Newbie bipolar/dipole speaker question

Discussion in 'Speakers' started by Brett_Y, Dec 3, 2003.

  1. Brett_Y

    Brett_Y Auditioning

    Joined:
    Oct 6, 2003
    Messages:
    8
    Likes Received:
    0
    i am setting up a HT and plan on using a 5.1 THX system . The only thing i have so far is the subwoofer. I am now shopping for receiver and speakers. can anyone tell me what the whole bipolar/dipole thing is about and what i should use for center/front/rear? If it matters my room configuration is conducive to towers for the front speakers and in-wall or small bookcase speakers in the back. I know i have a long way to go before i really understand all of this but i wanted to get this issue out of the way first


    Thanks alot


    Brett
     
  2. Lew Crippen

    Lew Crippen Executive Producer

    Joined:
    May 19, 2002
    Messages:
    12,060
    Likes Received:
    0
    Welcome Brett. You can find the answer to your question in the HTF Glossary , located in the Basics area. You might also like to check out the FAQ.
     
  3. Brett_Y

    Brett_Y Auditioning

    Joined:
    Oct 6, 2003
    Messages:
    8
    Likes Received:
    0
    thanks. My undderstanding is that i should use Dipole for the rear/side surround speakers. What type do i use for the front right/left?
     
  4. Edward J M

    Edward J M Cinematographer

    Joined:
    Sep 22, 2002
    Messages:
    2,031
    Likes Received:
    0
    The bipole surround has two radiating surfaces, usually at a 90 degree angle. Each surface has a tweeter (2 total), and sometimes each surface has a midrange driver too (but I've also seen them where only one surface has a midrange driver).

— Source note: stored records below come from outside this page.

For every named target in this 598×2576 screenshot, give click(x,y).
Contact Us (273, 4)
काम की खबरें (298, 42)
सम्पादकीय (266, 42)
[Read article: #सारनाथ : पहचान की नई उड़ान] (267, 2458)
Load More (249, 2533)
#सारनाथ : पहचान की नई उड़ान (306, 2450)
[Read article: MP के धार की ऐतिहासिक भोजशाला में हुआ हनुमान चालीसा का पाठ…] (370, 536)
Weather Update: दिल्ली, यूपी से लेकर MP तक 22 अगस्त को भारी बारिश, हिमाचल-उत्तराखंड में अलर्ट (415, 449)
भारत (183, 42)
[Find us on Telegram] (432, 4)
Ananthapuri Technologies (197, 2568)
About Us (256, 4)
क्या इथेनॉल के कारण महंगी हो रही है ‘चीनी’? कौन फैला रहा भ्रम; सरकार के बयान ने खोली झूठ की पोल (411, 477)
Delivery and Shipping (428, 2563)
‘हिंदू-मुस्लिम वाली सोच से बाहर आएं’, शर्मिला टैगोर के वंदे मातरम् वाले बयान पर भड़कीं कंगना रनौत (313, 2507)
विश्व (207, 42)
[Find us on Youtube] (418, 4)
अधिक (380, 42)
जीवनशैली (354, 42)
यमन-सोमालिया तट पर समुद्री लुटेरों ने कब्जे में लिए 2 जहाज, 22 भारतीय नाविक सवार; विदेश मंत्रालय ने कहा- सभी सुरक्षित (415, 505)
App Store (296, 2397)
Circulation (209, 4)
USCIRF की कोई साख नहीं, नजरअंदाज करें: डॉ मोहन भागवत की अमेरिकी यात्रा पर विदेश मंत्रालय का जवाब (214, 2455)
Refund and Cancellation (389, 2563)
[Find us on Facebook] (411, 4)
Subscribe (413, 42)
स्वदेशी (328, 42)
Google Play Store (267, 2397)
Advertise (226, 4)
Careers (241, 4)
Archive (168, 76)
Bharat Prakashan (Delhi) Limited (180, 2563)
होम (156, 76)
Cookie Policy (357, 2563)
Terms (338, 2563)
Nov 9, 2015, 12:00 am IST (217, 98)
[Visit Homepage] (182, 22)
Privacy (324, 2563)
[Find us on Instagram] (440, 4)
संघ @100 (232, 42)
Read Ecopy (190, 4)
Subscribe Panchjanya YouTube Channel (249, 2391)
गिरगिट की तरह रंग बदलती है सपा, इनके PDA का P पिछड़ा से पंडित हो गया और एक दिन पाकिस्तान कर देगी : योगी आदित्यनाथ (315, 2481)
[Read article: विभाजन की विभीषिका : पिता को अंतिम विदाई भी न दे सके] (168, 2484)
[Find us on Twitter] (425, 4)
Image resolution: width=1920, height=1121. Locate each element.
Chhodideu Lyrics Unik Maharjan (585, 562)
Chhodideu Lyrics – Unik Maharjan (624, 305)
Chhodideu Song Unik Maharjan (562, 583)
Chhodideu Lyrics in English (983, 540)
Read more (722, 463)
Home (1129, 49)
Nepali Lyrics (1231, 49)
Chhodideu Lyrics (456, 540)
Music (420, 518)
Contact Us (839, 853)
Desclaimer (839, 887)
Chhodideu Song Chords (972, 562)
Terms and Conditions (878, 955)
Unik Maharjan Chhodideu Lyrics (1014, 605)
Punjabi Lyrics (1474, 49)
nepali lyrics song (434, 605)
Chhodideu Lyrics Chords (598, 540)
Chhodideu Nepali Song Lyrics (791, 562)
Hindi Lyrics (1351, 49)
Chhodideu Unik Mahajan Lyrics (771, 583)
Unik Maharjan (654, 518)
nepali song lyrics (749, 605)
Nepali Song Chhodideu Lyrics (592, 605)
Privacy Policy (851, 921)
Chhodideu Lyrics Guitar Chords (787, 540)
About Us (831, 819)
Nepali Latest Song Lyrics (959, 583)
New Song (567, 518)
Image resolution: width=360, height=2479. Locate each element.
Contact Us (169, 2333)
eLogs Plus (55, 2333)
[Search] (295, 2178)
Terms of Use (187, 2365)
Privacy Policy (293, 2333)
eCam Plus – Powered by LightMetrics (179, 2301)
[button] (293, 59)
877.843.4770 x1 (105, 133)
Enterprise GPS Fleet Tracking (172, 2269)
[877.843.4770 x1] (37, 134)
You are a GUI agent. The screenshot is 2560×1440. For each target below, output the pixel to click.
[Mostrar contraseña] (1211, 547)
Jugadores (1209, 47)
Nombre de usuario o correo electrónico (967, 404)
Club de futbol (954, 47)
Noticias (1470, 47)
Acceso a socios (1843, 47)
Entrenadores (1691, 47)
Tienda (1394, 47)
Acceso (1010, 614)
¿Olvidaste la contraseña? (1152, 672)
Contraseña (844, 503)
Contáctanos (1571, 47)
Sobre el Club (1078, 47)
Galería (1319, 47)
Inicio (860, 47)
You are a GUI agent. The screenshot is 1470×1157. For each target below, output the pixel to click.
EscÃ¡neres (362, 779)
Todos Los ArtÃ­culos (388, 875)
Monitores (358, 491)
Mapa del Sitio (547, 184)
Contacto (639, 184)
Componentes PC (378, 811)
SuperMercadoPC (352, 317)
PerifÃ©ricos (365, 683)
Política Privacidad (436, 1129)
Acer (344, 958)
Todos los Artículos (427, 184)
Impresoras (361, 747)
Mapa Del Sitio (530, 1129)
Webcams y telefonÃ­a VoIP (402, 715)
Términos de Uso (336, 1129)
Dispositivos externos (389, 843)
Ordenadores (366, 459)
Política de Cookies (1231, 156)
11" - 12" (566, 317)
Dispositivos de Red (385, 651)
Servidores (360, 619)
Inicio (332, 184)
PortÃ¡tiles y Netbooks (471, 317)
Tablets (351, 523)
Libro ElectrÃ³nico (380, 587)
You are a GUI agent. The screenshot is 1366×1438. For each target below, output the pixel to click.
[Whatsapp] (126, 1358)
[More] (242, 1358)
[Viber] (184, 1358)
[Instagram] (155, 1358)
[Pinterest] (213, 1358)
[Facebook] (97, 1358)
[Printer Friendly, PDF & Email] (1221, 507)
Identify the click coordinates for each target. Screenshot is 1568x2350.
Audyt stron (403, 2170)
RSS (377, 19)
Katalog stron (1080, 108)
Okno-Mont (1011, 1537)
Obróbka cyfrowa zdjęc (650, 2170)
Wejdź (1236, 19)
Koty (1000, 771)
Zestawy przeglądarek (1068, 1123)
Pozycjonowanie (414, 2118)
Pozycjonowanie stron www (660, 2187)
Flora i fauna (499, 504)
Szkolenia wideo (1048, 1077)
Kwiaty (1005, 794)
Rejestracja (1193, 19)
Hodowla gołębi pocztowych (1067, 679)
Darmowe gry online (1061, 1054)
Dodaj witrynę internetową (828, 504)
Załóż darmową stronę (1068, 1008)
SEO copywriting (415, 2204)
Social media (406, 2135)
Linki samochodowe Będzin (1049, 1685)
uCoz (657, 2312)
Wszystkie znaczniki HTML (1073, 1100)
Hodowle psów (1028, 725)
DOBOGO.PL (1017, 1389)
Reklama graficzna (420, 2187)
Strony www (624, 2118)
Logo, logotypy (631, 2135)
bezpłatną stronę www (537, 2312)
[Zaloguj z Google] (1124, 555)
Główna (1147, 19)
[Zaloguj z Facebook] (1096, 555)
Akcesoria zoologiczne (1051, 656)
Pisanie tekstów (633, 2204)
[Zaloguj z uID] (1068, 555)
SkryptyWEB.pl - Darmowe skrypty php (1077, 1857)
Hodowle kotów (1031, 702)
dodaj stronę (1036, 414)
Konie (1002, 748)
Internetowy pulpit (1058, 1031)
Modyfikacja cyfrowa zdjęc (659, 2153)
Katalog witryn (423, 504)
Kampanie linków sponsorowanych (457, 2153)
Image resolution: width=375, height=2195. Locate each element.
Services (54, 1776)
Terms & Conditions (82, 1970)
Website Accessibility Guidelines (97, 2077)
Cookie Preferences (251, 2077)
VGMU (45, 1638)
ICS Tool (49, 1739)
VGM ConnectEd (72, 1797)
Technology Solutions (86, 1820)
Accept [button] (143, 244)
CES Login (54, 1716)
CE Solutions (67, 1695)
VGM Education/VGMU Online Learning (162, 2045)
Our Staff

    The dipole is simply a bipole speaker with the opposing drivers out of phase with respect to each other. This can result in a diffuse (hard to localize) sound field. The dipole setting (usually just a switch) works best when the speakers are directly to the side of the listener, and elevated above head level.

    For a 5.1 rig, you might want to use direct radiating monopoles in the rear. If you use a bipole speaker in a 5.1 rig, most recommend leaving it in the bipole mode, and placing it more to the rear of the listening area as opposed to directly at the sides.

    Your results may vary, of course - some members use five identical speakers in a 5.1 rig with good results.